Handwriting matters, but does cursive?


Research shows that legible cursive writing averages no faster than printed handwriting of equal or greater legibility. The highest speed and highest legibility in handwriting are attained by those who join only some letters, not all.

Reading cursive matters but is much easier and quicker to master than writing the same way. Reading cursive can be taught in 30 to 60 minutes, even to 5- or 6-year-olds (including those with dyslexia) once they read ordinary print.

Educated adults increasingly quit cursive. In 2012, handwriting teachers across North America were surveyed. Only 37 percent wrote in cursive; 8 percent printed. The majority, 55 percent, wrote with some elements resembling print-writing, others resembling cursive.

When even most handwriting teachers do not themselves use cursive, why glorify it?

Cursive’s cheerleaders repeatedly state that cursive cures dyslexia or prevents it, that it makes you pleasant and graceful and intelligent, that it adds brain cells, instills proper etiquette and patriotism, or confers numerous other blessings which are no more prevalent among cursive users than among other humans.

When a devotee of cursive claims the support of research, one or more of the following things becomes evident: either the claim provides no source; the source is misquoted or incorrectly paraphrased; or the claimant correctly quotes / cites a source which itself indulges in either of the first two items I stated.

Those who actually think about the research should learn from a researcher at the University of Calgary, Hetty Roessingh, who notes the benefits of handwriting (in any form) are best provided in the “italic” handwriting systems. In other words, systems where cursive doesn’t depend on joining every letter because it begins with a stage of fluent printing and retains those print-like forms when joining is introduced in just the most practical places and not otherwise.

But what about cursive and signatures? Will we still have legally valid signatures if we stop signing our names in cursive?
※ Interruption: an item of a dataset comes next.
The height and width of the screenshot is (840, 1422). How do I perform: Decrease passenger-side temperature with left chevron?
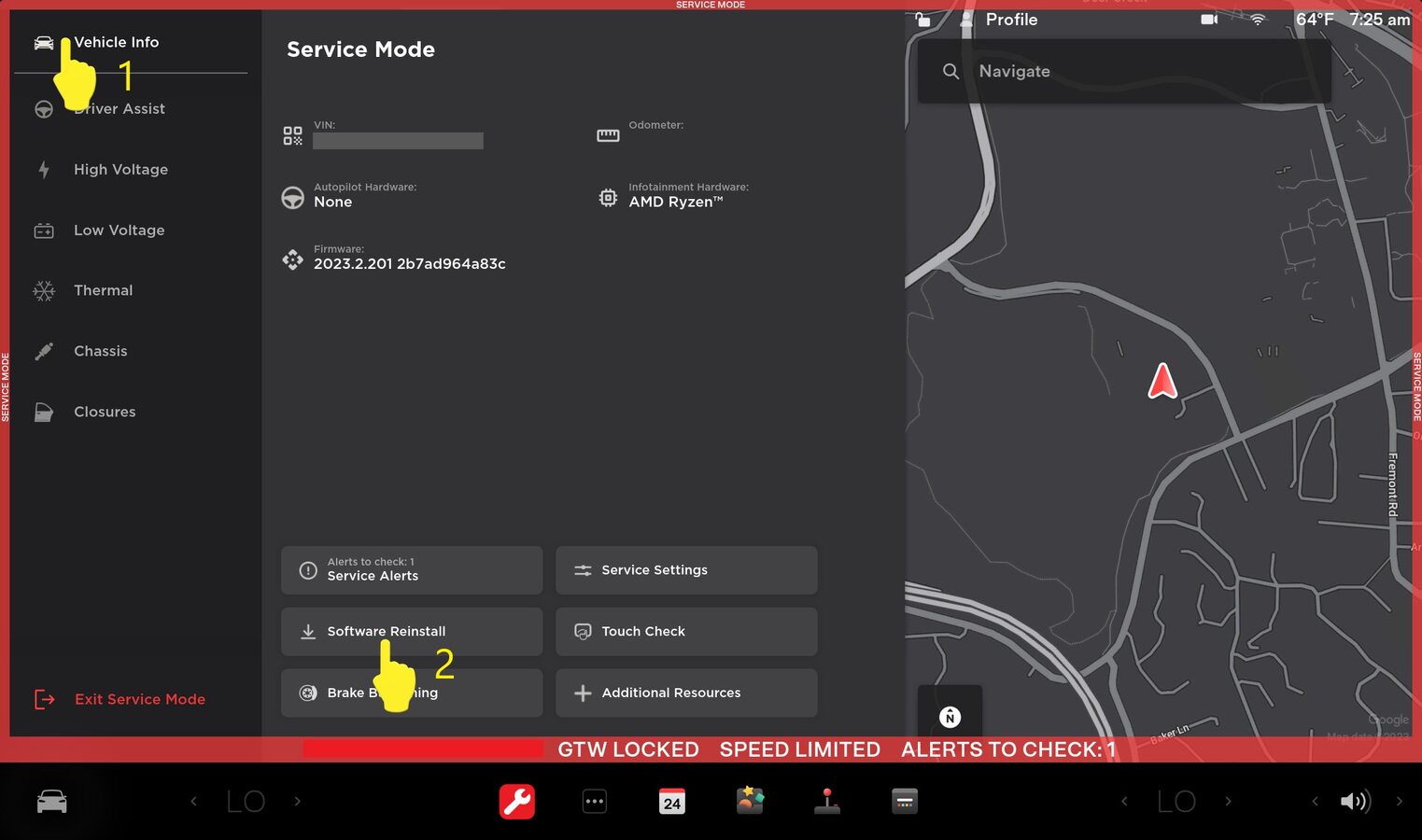[x=1124, y=802]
In law, cursive signatures have no special legal validity over any other kind.

Questioned document examiners say the least forgeable signatures are the plainest. Most cursive signatures are loose scrawls. The rest, if they follow the rules of cursive at all, are fairly complicated: these make a forger’s life easy.

All handwriting, not just cursive, is individual, just as all handwriting involves fine motor skills. That is why any first-grade teacher can immediately identify from the print-writing on unsigned work which student produced it.

Mandating cursive to preserve handwriting resembles mandating stovepipe hats and crinolines to preserve the art of tailoring.